Runlayer closed a $30 million Series A led by Felicis and Khosla Ventures to build governance infrastructure for enterprise AI agent deployments. Vinod Khosla pushed to acquire the entire round, according to Startup Fortune, bringing total funding to $42 million seven months after the company emerged from stealth with an $11 million seed from the same two firms.
The Product
Runlayer builds the layer underneath models and agent frameworks: a unified dashboard where enterprises can see which AI agents are running, what data they have accessed, what they cost, and whether they performed as intended. Employees connect agents from OpenAI, Anthropic, Salesforce, or internal systems through pre-approved channels with company data and guardrails already configured, per Startup Fortune. IT and security teams get one control room instead of scattered agent deployments across the business.
Founding Team
CEO Andrew Berman previously cofounded Nanit (AI baby monitors) and Vowel (AI video conferencing, acquired by Zapier in 2024), then served as Zapier’s director of AI. Co-founders Tal Peretz led machine learning for the Israeli Air Force, and Vitor Balocco was a staff AI engineer at Zapier. The Zapier connection matters: the company sits at the intersection of business tool integrations where small automations quietly become operational infrastructure.
Early Traction
Within four months of stealth launch, Runlayer signed Instacart, Gusto, dbt Labs, Opendoor, Homebase, and AngelList, according to Startup Fortune. The customer mix spans marketplace operations, payroll, developer tooling, real estate, and small business software, suggesting agent governance demand is not confined to a single vertical.

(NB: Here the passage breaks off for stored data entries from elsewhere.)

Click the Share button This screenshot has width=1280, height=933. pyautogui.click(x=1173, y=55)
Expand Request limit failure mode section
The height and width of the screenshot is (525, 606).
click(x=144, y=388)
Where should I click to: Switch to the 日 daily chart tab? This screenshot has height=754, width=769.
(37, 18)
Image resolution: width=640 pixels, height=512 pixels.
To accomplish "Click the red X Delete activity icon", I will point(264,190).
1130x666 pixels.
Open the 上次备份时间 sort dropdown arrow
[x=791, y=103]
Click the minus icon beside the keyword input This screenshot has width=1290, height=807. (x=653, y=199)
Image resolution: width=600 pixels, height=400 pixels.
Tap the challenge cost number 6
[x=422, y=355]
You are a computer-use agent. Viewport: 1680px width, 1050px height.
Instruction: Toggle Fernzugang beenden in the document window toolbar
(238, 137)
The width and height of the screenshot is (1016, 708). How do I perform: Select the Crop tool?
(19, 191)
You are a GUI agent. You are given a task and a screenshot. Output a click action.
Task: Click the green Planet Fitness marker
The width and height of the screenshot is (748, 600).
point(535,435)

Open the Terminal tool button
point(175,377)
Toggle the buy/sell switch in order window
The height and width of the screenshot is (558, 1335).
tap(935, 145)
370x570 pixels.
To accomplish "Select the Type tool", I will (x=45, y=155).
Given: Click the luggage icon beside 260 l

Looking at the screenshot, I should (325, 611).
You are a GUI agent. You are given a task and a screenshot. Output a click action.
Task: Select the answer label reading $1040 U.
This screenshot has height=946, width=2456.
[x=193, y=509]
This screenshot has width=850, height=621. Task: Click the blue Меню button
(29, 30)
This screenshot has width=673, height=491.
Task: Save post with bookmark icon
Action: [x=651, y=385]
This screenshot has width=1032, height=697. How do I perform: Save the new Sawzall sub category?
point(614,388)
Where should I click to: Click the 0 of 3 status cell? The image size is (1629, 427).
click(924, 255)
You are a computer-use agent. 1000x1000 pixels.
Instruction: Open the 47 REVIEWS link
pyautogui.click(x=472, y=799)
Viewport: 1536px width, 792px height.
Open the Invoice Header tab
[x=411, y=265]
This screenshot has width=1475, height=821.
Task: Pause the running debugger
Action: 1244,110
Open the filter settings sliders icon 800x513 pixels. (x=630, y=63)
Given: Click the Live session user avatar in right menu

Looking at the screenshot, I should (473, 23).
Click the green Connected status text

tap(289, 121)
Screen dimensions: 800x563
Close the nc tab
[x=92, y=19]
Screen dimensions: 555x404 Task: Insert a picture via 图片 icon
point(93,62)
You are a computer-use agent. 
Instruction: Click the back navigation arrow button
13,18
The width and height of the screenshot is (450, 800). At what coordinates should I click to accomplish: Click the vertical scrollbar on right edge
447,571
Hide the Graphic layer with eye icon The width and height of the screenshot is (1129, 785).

The company is also a founding member of the Anthropic-led AI Agent Interoperability Forum alongside OpenAI and Google, placing it near the standards conversation while those standards remain under debate.
Market Context
Gartner projects 40% of enterprise applications will include AI agents by the end of 2026, up from less than 5% in 2025, with agentic AI spending on pace to reach $201.9 billion this year, as cited by Startup Fortune. That proliferation creates the problem Runlayer targets: governance inside one platform (ServiceNow governing ServiceNow agents, Microsoft governing Microsoft agents) does not extend across the full agent estate. A vendor-neutral control layer has to sit above every model, every agent vendor, and every internal tool.
The Investor Signal
Khosla’s push to take the entire round follows the classic picks-and-shovels thesis in AI investing: back the infrastructure every application has to touch. A $30 million Series A with that level of investor conviction seven months after stealth suggests the governance gap between agent deployment speed and enterprise control capacity is widening faster than the platforms can close it internally.